Et il s’efforça de sourire en soufflant sur la plaie, pour faire illusion à l’enfant qui attendait le miracle. Puis il rebanda le doigt avec précaution. Il pensait de nouveau à l’étrange angoisse qui l’avait envahi dans l’escalier désert, au chien qu’on chassait, aux paroles du domestique, aux questions que lui avait suggérées une frayeur superstitieuse, à tout ce trouble sans cause.

Christine, remarquant qu’il était absorbé, lui demanda :

— À quoi penses-tu ?

— À rien.

Puis, tout à coup, sans réfléchir, sans autre intention que de dire une chose qui réveillerait l’attention de l’enfant déjà somnolent :

— Tu sais ? dit-il, j’ai rencontré un chien dans l’escalier…

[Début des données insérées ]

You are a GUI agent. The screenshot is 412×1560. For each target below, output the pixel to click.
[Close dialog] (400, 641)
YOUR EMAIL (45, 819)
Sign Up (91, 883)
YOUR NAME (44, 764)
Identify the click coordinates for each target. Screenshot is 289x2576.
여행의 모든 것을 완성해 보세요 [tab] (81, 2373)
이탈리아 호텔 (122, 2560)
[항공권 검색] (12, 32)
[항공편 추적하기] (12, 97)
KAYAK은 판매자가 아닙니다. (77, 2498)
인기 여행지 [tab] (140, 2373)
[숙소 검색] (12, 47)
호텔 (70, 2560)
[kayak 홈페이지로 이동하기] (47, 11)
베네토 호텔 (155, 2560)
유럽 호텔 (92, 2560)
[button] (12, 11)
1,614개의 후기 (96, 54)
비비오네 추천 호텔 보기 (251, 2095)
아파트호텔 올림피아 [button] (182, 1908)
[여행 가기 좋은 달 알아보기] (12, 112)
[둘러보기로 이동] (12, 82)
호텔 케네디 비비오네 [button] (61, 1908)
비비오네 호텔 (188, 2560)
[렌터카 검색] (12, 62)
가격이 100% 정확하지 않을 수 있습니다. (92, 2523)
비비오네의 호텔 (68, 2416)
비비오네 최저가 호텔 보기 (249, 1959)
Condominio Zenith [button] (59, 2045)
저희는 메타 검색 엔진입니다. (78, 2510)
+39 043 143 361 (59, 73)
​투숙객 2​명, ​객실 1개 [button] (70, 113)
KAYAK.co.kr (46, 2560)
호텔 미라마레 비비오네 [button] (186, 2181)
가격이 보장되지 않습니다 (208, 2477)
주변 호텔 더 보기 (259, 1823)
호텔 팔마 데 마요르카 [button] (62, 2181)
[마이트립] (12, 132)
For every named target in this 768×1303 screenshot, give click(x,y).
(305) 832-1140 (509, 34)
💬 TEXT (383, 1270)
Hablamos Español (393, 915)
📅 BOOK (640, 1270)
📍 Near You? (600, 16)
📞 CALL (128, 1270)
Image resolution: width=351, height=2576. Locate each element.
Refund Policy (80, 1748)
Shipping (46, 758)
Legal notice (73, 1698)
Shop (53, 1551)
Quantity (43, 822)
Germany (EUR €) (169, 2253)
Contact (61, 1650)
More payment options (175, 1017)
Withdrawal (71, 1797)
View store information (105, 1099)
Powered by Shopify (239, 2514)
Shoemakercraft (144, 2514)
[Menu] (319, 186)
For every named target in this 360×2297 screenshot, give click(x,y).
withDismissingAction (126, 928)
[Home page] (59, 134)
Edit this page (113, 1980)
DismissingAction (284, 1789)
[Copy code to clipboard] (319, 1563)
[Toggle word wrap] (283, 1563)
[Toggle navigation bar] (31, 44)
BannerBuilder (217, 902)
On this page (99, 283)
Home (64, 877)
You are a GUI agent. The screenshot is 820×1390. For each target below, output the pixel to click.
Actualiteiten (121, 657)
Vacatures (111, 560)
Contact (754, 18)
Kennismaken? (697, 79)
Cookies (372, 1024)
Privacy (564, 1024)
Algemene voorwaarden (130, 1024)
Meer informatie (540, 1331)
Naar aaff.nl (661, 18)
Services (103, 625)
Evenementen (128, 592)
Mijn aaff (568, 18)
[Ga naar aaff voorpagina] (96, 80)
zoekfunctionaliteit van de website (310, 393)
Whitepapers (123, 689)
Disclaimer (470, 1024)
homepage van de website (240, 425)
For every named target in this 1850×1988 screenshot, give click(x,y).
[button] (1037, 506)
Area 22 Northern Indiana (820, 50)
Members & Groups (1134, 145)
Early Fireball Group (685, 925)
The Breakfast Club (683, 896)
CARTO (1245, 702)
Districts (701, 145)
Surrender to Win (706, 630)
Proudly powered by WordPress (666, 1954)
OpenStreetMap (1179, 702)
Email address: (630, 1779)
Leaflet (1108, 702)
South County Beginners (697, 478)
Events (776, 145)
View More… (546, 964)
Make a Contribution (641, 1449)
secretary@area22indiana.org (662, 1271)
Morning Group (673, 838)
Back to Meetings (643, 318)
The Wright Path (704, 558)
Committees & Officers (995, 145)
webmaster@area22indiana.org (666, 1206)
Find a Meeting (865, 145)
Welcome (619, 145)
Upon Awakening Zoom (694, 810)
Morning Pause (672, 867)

L’enfant ouvrit de grands yeux.

— Un chien qui vient tous les soirs…

— Ah, oui ! dit Christine. Jean m’en avait parlé.

Mais elle s’interrompit à l’aspect des yeux dilatés et épouvantés de l’enfant, qui était sur le point d’éclater en sanglots.

— Non, Luchino, non, non, ce n’est pas vrai, reprit-elle en l’enlevant des genoux de George et en le serrant dans ses bras. Non, ce n’est pas vrai. Ton oncle dit cela pour rire.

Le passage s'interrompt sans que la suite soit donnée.